Maglor- Fès/ Meknès
À la faveur de la nuit, certains espaces urbains changent de visage. Dans un quartier résidentiel de Fès, des rassemblements nocturnes liés à la consommation et au trafic de stupéfiants installent un climat de tension durable. Entre nuisances, sentiment d’insécurité et interrogations sur la présence des autorités, les habitants tirent la sonnette d’alarme.
Il est un peu plus de vingt-deux heures dans le quartier Al Amal, à proximité du Champ de course de Fès. À l’angle de la rue 9 et de la rue Abdelmalek El Youbi, la scène se répète chaque soir. Une dizaine, parfois une douzaine d’individus occupent l’espace public pour consommer des substances illicites et entretenir des activités suspectes dans une atmosphère bruyante et désordonnée.
Les nuisances sonores s’intensifient à mesure que la nuit avance. Les éclats de voix, les attroupements et les comportements agressifs perturbent profondément la tranquillité des habitants. Le quartier, autrefois paisible, voit son équilibre fragilisé par ces pratiques répétées.

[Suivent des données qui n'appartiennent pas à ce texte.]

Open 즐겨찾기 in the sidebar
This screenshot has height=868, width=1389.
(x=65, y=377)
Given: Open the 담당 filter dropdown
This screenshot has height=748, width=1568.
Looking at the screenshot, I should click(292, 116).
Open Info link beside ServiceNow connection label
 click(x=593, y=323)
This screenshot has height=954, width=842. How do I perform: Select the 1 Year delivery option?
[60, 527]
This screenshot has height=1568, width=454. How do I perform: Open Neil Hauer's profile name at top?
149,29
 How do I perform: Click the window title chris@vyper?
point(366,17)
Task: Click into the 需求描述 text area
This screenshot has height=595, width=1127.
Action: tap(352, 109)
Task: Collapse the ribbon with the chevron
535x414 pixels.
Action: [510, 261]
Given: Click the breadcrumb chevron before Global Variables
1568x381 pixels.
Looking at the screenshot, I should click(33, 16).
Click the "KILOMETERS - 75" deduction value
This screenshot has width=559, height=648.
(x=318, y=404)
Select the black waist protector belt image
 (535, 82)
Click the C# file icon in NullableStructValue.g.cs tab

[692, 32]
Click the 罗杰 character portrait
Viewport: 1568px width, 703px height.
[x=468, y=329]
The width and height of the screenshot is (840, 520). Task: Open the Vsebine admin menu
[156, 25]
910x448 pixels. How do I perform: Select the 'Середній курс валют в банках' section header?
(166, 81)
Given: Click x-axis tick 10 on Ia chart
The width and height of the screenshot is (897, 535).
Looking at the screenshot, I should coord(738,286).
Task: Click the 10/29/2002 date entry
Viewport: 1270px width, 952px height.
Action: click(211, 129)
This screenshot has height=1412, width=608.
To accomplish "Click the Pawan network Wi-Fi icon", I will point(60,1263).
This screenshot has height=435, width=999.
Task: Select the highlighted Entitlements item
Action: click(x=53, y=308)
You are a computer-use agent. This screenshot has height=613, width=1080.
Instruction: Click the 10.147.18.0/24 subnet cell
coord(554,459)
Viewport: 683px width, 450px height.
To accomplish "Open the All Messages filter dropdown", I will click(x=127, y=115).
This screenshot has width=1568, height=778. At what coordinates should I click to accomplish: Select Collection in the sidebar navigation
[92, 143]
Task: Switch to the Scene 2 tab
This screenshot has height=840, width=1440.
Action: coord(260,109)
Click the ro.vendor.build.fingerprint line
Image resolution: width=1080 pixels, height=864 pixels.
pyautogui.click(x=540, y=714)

La situation dépasse désormais la simple gêne. Elle alimente un sentiment d’insécurité qui s’installe durablement. Les familles limitent leurs déplacements nocturnes. Les enfants sont exposés à des scènes inappropriées. Les personnes les plus vulnérables vivent dans l’appréhension. L’espace public perd sa fonction protectrice et devient un lieu d’inquiétude.
La répétition quotidienne de ces rassemblements soulève une question centrale. Pourquoi ces groupes peuvent-ils agir avec une telle visibilité sans être inquiétés. L’absence de patrouilles régulières de police dans cette zone interroge. Une présence sécuritaire visible aurait un effet dissuasif immédiat. Son absence laisse le terrain libre à l’installation de comportements déviants.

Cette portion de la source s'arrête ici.